[Collected data]
□ □ □ □ □ □ □
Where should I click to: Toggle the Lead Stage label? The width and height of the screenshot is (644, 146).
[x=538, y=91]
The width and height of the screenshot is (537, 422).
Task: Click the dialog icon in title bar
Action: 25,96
□ □ □ □ □ □ □
● **DESCRIPTION OF THE TASK**: Give the data again exactly, line for line.

● **RESPONSE AREA**:
Where should I click to: Toggle the Lead Stage label? The width and height of the screenshot is (644, 146).
[x=538, y=91]
The width and height of the screenshot is (537, 422).
Task: Click the dialog icon in title bar
Action: 25,96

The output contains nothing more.